Write out the stretch of lines below that begins at the line with "Instruction: Mark the" and ends at the line with "Given: Open the tweet info circle icon", including both, exactly as given and nothing more.
[[ Entries provided, beginning ]]
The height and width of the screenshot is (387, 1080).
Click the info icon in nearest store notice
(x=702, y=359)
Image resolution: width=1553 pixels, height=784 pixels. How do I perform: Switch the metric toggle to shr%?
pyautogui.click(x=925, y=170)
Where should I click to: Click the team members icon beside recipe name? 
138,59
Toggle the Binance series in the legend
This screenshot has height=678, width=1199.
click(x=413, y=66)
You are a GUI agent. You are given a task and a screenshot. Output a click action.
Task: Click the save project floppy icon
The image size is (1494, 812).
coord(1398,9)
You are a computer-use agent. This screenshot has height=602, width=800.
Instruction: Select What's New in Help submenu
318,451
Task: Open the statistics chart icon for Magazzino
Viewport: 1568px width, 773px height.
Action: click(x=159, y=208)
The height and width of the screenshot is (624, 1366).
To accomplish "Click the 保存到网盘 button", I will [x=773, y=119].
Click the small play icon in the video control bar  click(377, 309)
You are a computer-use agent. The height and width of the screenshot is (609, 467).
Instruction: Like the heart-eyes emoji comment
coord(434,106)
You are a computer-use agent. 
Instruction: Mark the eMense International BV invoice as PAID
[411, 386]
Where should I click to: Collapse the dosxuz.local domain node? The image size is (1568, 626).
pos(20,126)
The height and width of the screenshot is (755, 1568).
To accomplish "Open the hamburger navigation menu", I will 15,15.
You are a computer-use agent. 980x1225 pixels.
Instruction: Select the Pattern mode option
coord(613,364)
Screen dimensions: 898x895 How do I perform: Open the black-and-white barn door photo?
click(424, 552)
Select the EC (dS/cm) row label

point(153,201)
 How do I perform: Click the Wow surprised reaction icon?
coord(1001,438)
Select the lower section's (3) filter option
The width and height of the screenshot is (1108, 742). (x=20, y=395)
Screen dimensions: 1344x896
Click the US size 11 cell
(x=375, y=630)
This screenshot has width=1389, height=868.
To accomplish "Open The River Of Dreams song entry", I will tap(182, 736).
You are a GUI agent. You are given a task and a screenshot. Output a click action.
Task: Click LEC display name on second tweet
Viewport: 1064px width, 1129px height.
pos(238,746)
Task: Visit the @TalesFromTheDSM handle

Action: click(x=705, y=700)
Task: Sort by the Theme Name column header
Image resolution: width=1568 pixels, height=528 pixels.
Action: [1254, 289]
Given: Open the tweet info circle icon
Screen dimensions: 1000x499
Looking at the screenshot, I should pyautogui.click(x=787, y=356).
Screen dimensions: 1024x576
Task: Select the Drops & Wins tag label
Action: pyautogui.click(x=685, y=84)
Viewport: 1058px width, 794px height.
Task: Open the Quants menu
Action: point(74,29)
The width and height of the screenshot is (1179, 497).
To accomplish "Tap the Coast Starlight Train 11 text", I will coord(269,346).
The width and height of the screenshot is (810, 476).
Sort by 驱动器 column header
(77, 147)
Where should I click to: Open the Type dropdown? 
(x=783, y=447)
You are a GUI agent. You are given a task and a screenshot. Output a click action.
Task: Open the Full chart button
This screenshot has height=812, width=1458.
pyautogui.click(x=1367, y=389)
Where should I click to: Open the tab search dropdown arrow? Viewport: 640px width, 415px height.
[[ Entries provided, end ]]
**Task solution:**
Instruction: Mark the eMense International BV invoice as PAID
[411, 386]
Where should I click to: Collapse the dosxuz.local domain node? The image size is (1568, 626).
pos(20,126)
The height and width of the screenshot is (755, 1568).
To accomplish "Open the hamburger navigation menu", I will 15,15.
You are a computer-use agent. 980x1225 pixels.
Instruction: Select the Pattern mode option
coord(613,364)
Screen dimensions: 898x895 How do I perform: Open the black-and-white barn door photo?
click(424, 552)
Select the EC (dS/cm) row label

point(153,201)
 How do I perform: Click the Wow surprised reaction icon?
coord(1001,438)
Select the lower section's (3) filter option
The width and height of the screenshot is (1108, 742). (x=20, y=395)
Screen dimensions: 1344x896
Click the US size 11 cell
(x=375, y=630)
This screenshot has width=1389, height=868.
To accomplish "Open The River Of Dreams song entry", I will tap(182, 736).
You are a GUI agent. You are given a task and a screenshot. Output a click action.
Task: Click LEC display name on second tweet
Viewport: 1064px width, 1129px height.
pos(238,746)
Task: Visit the @TalesFromTheDSM handle

Action: click(x=705, y=700)
Task: Sort by the Theme Name column header
Image resolution: width=1568 pixels, height=528 pixels.
Action: [1254, 289]
Given: Open the tweet info circle icon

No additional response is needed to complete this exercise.